- Born: 26 January 1934
- Died: 14 May 2015 (aged 81)
- Occupation: Physiatrist
- Known for: Activism
- Spouse: Oktay Ekşi
- Children: 2

= Aysel Ekşi =

Turkish psychiatrist (1934–2015)

Aysel Ekşi (26 January 1934 – 14 May 2015) was a Turkish psychiatrist and professor.

== Early life and education ==
Ekşi graduated from the University of Ankara, Medical Faculty in 1960. She worked in Middlesex Hospital and Goodmayes Hospital in London in the capacity of registrar and consultant psychiatrist, and was qualified as a psychiatrist by the University of Ankara in 1966.

== Academic career ==
Ekşi worked from 1966 to 1967 at the Mental Health Dispensary in Ankara, as a specialist at the Ankara University Medical-Social Center from 1967 to 1974, and as the Director of the University of Istanbul Medical-Social Center between 1972 and 1982. She qualified as an Associate Professor in 1976 and a professor in 1982. From 1983 to 2001 she was a faculty member of University of Istanbul Pediatric Health Institute and the Istanbul Faculty of Medicine, where she conducted research about child and adolescent psychology.

== Activism ==

Ekşi became involved in the late 1980s in activities to protect the secular culture of Turkey from what she perceived to be threats posed by the fundamentalist movements. She organized panels, symposiums and conferences, and organized a march of 1000 women in Çağlayan, Istanbul in January 1989 to raise awareness of the dangers of fundamentalism. She collected thousands of signatures from women who supported the secular nature of the Republic of Turkey, which were presented to then President Kenan Evren. Ekşi initiated, wrote and organized a number of declarations at the University of Istanbul promoting awareness of the "Core Value of the Republic of Turkey".
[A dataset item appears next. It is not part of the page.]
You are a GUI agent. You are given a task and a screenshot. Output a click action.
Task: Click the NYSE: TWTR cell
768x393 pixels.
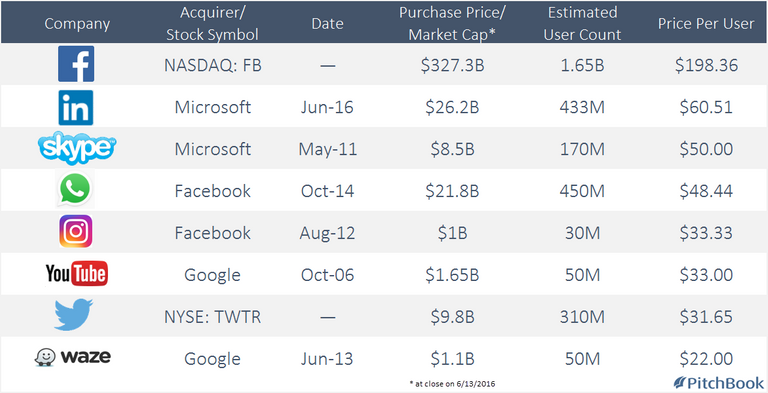pyautogui.click(x=213, y=317)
Ekşi organized teams of volunteers before the 2007, 2009 and 2011 elections, for the purpose of raising awareness of what she considered key issues of the country.

Ekşi and some of her colleagues, in 1989, formed Cagdas Yasimi Destekleme Dernegi (The Association for the Support of Contemporary Living) where Aysel Ekşi was elected as the Founding Chairwoman. She held this role until June 1990.

== Publications ==

Ekşi wrote four published books about psychiatry and was editor of the book I'm Not Ill, also about psychiatry.

Ekşi wrote a book containing allegations of genocide by Armenians called Armenian Genocide. Ekşi was also the editor of the book Historical facts with documents and witnesses.

Ekşi's latest book The Youth of Turkey and Youth of Five Continents published by Nobel Books Publishing contains the results of eight years of research into adolescent psychiatry. Her research articles have been published in various international journals of science. One of the most recent published was a study of the psychological condition of children who lost relatives or loved ones in the August 1999 earthquake in the Marmara region of Turkey.

== Associations and community service ==

Ekşi as a member of Neuropsychiatry Association, Pediatric Psychology Association, Adolescent and Pediatric Foundation and the Children's Kidney Foundation.

Ekşi was elected to the board of directors of ÇEKUL (Cevre ve Kultur Degerlerini Koruma ve Tanitma Vakfi – The Foundation for the Protection and Promotion of the Environment and Cultural Heritage). At CEKUL, she originated and implemented the "7 Trees" programme. On the assumption that each individual consumes approximately seven trees in a year, at least seven trees are planted for each participant of the campaign. More than 2 million trees have been planted in Istanbul and its environs as a result of the programme.

Ekşi was elected as President of Bizim Ulke Association (Our Country). This association provided primary school children living in less privileged neighbourhoods of Istanbul with summer and weekend activities and courses in sports, theatre, foreign languages, and nature. Bizim Ulke Association organised "First Aid Training Courses" for school children and the public after the August 1999 Marmara earthquake.

== Personal ==

She was married to journalist Oktay Ekşi, and the mother of two sons Mehmet and Özgür. She died in May 2015.